Ditarik ke ranah pidana, Syaiful menjelaskan bahwa penyalahgunaan wewenang yang lumrah dilakukan oleh petahana erat kaitannya dengan perilaku KKN, dan melibatkan pihak swasta atau pengusaha. Mereka diminta dana untuk membiayai kebutuhan kampanye sang petahana. Jika petahana menang, pihak swasta ini akan mendapat perlakuan istimewa, misalnya dengan mengeluarkan Perda yang menguntungkan pihak swasta.

"Yang sekarang diajukan malah gak cuti. Banyak penelitian mengatakan gak cuti itu abuse of power. Penyalahgunaan kekuasaan besar kemungkinannya," pungkasnya.

Gugatan wajib cuti yang diajukan Ahok ke MK pada dasarnya dilakukan karena Ahok merasa sebagai petahana dirinya punya tanggung jawab kepada masyarakat DKI Jakarta untuk memastikan program unggulan DKI Jakarta terlaksana, misalnya menanggulangi banjir.

· · · · ·

** Soal 1 **
Sajikan ulang catatan di bawah sebagai daftar JSON berisi string, satu string per baris dan tanpa baris kosong, mulai dari baris yang memuat "Given: Click the 30 de mai de 2025 date" hingga akhir catatan. Gambar tidak perlu dimasukkan ke dalam jawaban.

** Catatan Tersedia **
· · · · ·

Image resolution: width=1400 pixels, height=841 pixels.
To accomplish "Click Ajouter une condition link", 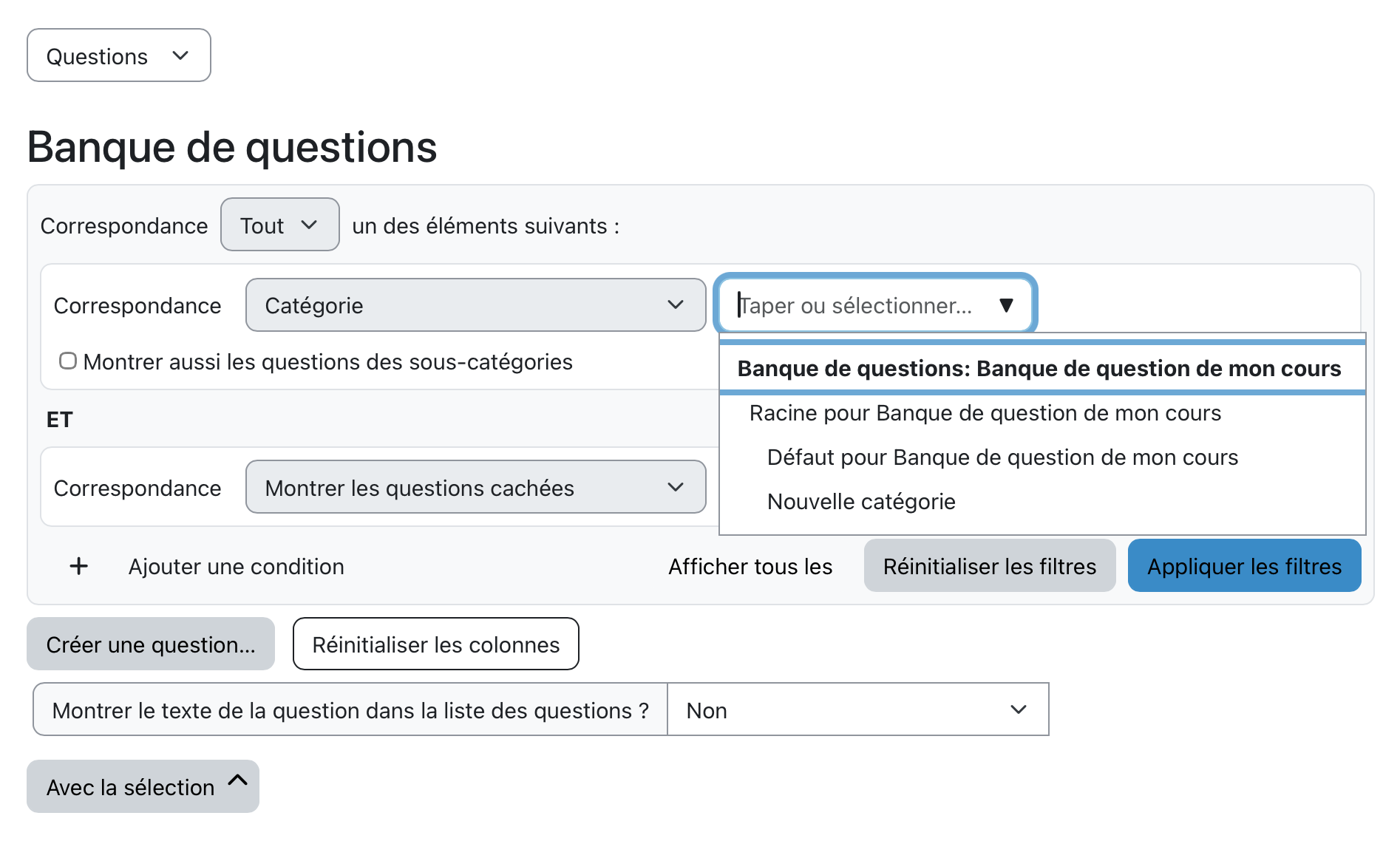I will pyautogui.click(x=236, y=567).
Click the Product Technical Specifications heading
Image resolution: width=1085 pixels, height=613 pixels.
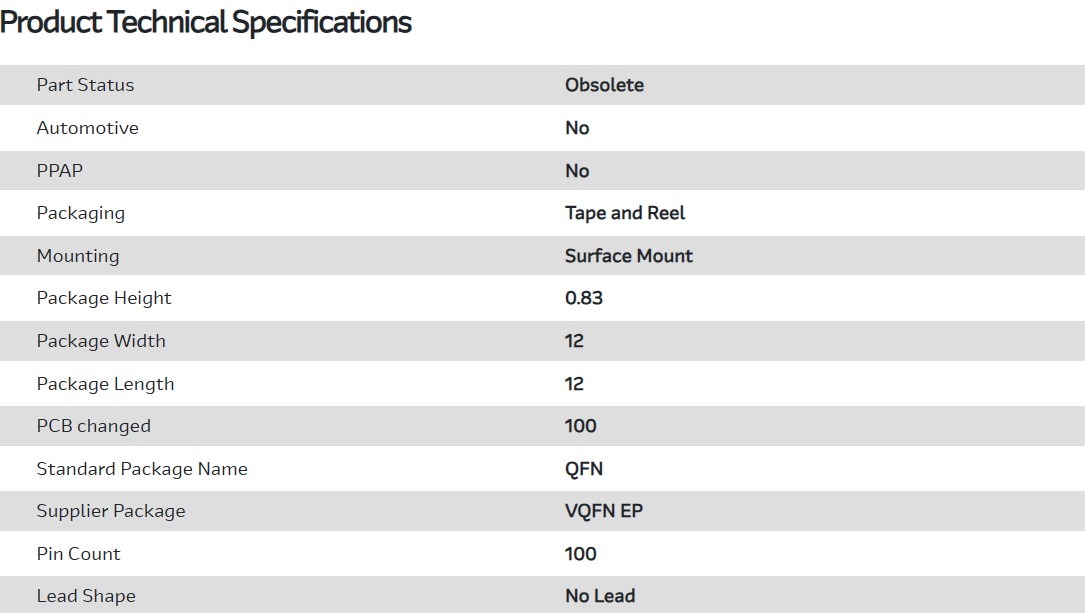206,22
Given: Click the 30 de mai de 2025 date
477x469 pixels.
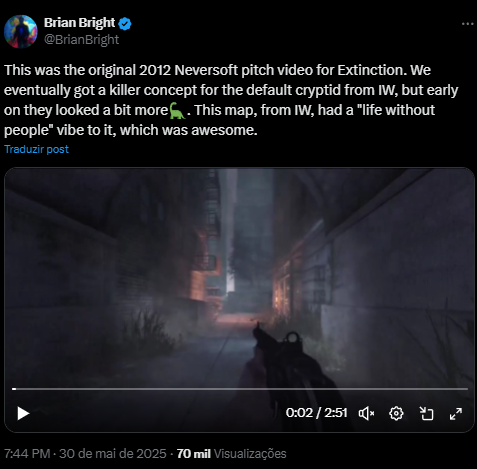Looking at the screenshot, I should (113, 454).
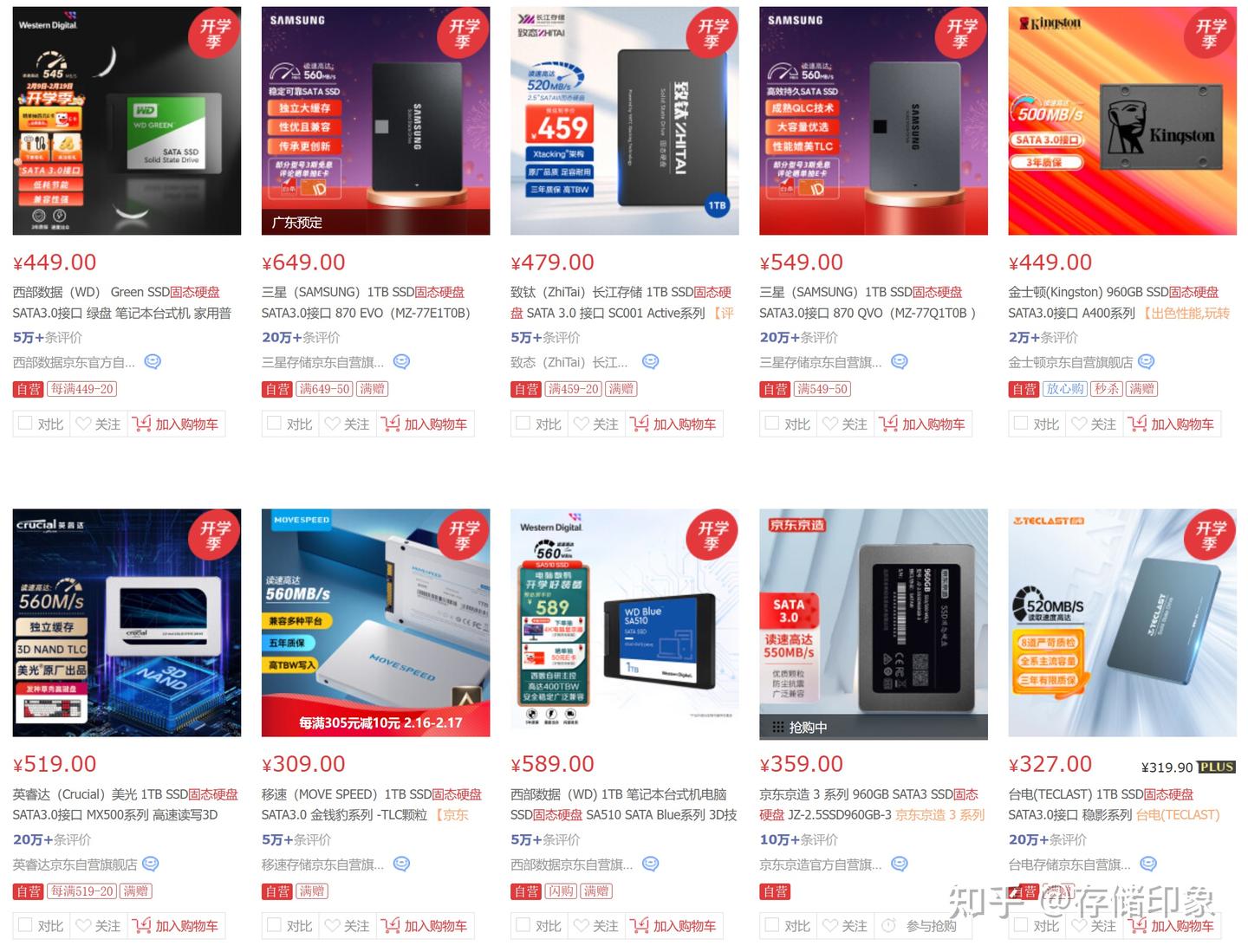
Task: Add Kingston A400 to cart
Action: [1173, 424]
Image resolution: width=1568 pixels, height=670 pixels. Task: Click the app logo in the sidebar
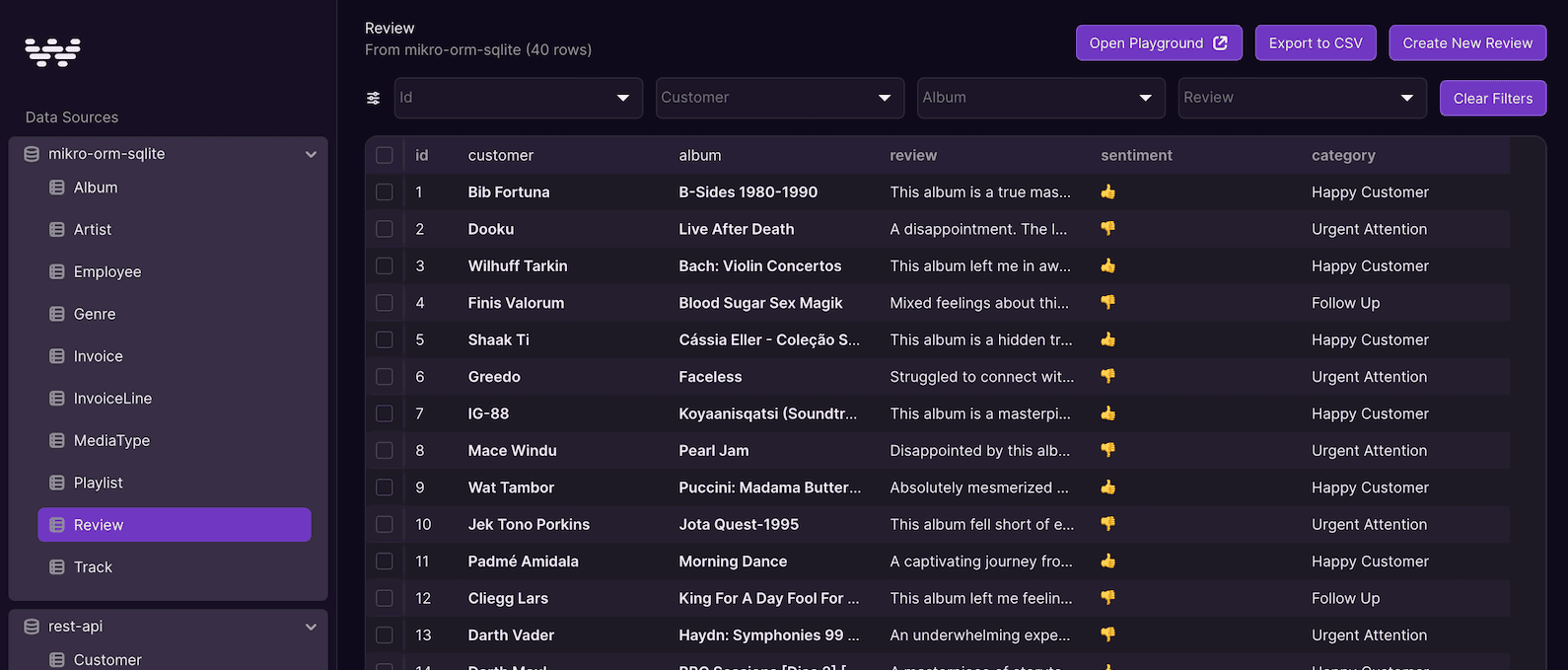click(53, 51)

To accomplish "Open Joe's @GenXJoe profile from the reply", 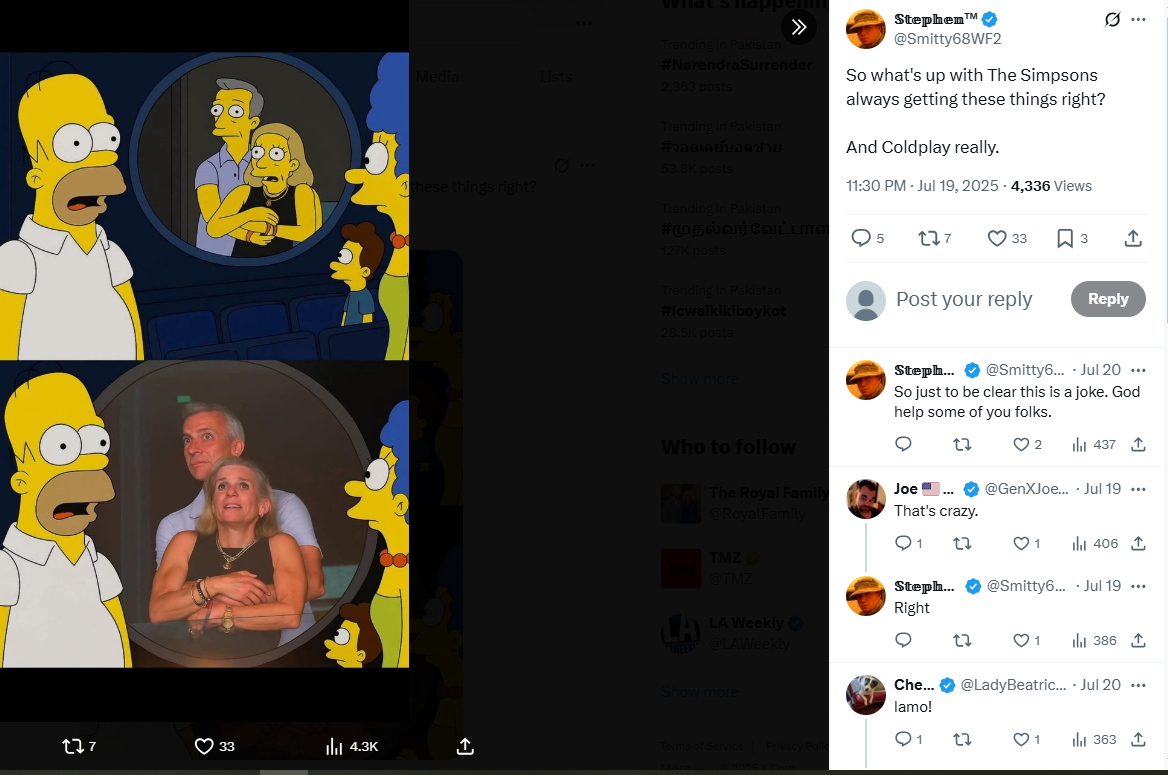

· · · · ·

** Soal 2 **
Jawab berdasarkan teks tentang gugatan wajib cuti Ahok di atas:
(a) Untuk apa pihak swasta atau pengusaha diminta dana?
(b) Menurut banyak penelitian yang disebut dalam teks, tidak cuti itu merupakan apa?
(c) Program unggulan DKI Jakarta apa yang dijadikan contoh?

** Jawaban Akhir 1 **
[
  "Given: Click the 30 de mai de 2025 date",
  "477x469 pixels.",
  "Looking at the screenshot, I should (113, 454).",
  "Task: Add Kingston A400 to cart",
  "Action: [1173, 424]",
  "Image resolution: width=1568 pixels, height=670 pixels. Task: Click the app logo in the sidebar",
  "click(53, 51)",
  "To accomplish \"Open Joe's @GenXJoe profile from the reply\", "
]

** Jawaban Akhir 2 **
(a) Untuk membiayai kebutuhan kampanye sang petahana.
(b) Abuse of power.
(c) Menanggulangi banjir.